Lay out the material as a numbered list with blank lines dropped, starting at the line that contains "at (447, 171)." and ending at the line that contains "more is located at coordinates (1334, 73).".

:::::

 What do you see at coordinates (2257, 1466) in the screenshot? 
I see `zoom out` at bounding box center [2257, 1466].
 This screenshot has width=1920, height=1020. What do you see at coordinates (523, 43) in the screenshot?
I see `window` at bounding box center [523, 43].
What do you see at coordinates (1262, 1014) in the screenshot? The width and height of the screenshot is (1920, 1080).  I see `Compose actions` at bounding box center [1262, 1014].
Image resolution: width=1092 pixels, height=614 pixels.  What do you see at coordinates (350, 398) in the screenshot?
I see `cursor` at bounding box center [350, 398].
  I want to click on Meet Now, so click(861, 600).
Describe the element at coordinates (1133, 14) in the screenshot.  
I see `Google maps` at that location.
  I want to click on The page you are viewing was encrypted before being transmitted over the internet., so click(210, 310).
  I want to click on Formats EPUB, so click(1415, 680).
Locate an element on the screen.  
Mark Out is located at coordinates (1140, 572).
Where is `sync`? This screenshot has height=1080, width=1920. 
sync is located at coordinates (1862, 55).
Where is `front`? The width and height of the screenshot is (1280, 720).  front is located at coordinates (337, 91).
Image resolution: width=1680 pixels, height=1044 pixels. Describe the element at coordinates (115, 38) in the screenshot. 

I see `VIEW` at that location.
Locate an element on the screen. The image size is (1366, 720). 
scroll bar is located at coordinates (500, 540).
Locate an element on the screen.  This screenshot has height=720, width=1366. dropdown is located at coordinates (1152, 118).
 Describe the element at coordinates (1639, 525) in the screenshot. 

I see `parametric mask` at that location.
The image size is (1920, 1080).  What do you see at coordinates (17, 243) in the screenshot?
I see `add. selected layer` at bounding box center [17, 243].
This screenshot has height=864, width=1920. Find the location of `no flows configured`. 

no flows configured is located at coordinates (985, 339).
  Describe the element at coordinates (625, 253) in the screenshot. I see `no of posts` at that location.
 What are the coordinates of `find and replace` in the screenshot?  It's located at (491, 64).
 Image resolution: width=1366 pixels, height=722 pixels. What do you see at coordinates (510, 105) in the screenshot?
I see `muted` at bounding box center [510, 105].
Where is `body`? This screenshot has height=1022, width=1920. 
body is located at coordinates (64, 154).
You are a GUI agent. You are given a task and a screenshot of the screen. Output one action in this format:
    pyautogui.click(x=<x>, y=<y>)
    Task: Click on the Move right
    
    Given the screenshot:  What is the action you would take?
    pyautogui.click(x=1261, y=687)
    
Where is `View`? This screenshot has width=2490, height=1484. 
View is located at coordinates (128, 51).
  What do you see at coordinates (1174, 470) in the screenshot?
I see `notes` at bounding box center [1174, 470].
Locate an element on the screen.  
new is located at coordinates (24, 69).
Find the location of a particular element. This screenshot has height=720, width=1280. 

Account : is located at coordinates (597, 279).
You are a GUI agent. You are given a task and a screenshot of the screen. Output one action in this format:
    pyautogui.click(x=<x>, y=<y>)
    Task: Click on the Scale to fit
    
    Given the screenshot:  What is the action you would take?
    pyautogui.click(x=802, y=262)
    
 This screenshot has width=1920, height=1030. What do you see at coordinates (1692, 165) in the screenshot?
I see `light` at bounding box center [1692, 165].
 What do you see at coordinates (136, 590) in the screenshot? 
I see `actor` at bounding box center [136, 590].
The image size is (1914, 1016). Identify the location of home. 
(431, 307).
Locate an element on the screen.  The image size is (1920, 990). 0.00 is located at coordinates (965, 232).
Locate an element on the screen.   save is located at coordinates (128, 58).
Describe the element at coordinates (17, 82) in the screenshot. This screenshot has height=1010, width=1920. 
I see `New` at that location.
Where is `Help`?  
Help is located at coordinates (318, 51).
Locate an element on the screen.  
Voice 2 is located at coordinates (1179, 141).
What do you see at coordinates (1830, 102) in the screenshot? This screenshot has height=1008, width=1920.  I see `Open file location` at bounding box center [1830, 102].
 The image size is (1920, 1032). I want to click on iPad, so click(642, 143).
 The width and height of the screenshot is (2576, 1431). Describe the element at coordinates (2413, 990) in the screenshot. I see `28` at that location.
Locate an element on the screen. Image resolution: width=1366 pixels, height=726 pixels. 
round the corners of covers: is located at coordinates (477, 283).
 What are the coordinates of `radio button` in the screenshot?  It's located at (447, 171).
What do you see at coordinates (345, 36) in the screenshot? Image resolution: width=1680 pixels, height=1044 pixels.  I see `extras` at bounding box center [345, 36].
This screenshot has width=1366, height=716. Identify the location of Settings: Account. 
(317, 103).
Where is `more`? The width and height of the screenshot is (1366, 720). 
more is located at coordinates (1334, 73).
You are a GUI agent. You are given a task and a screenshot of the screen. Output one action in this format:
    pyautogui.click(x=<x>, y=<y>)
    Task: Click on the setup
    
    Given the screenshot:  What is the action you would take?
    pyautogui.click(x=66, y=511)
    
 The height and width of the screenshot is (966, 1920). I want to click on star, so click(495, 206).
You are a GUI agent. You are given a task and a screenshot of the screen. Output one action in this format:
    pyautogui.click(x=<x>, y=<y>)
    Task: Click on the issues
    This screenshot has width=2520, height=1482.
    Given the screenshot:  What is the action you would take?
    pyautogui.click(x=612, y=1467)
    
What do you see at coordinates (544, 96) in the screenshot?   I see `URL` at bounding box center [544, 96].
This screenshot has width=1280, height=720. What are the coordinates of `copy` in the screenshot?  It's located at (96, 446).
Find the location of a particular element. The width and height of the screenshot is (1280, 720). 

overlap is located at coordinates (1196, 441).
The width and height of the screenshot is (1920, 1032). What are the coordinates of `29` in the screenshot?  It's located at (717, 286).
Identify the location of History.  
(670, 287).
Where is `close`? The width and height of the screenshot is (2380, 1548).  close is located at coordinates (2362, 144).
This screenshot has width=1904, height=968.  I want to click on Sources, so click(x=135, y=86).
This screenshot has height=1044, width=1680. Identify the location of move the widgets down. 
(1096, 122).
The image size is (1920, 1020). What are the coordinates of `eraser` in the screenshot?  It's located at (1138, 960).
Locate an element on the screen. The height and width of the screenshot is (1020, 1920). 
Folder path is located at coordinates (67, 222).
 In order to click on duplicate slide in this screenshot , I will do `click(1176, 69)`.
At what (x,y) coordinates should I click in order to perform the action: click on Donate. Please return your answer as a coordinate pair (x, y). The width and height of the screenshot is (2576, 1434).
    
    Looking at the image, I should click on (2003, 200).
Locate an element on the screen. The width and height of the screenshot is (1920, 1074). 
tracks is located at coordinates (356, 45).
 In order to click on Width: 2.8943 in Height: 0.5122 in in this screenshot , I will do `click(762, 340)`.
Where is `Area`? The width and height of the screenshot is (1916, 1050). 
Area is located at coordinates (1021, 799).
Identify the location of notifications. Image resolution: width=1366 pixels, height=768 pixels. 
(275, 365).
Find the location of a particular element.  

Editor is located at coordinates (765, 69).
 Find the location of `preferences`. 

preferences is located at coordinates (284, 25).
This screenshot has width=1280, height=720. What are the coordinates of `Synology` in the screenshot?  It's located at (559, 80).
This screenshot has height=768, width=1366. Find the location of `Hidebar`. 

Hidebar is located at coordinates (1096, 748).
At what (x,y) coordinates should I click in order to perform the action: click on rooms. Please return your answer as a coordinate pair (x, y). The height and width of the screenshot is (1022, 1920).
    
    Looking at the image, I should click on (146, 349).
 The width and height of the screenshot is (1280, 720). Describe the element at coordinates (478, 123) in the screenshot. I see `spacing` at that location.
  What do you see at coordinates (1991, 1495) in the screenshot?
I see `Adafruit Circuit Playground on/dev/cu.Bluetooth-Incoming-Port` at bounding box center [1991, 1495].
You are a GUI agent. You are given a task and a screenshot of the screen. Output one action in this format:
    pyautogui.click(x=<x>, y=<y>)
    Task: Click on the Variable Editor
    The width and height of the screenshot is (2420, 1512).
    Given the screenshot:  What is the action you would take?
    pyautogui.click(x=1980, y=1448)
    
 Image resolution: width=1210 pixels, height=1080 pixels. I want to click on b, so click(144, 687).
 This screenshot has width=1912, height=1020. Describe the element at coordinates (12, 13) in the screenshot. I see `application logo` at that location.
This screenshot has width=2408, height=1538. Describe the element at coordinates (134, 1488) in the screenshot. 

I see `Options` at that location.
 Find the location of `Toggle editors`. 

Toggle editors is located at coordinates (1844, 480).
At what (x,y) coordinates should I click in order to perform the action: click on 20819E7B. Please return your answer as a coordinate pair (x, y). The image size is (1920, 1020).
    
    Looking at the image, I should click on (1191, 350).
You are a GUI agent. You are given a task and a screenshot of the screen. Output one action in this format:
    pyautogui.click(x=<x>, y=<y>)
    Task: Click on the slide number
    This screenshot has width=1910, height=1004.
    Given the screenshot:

:::::

▶ Response to the exercise:
1.  What are the coordinates of `radio button` in the screenshot?  It's located at (447, 171).
2. What do you see at coordinates (345, 36) in the screenshot? Image resolution: width=1680 pixels, height=1044 pixels.  I see `extras` at bounding box center [345, 36].
3. This screenshot has width=1366, height=716. Identify the location of Settings: Account. 
4. (317, 103).
5. Where is `more`? The width and height of the screenshot is (1366, 720). 
6. more is located at coordinates (1334, 73).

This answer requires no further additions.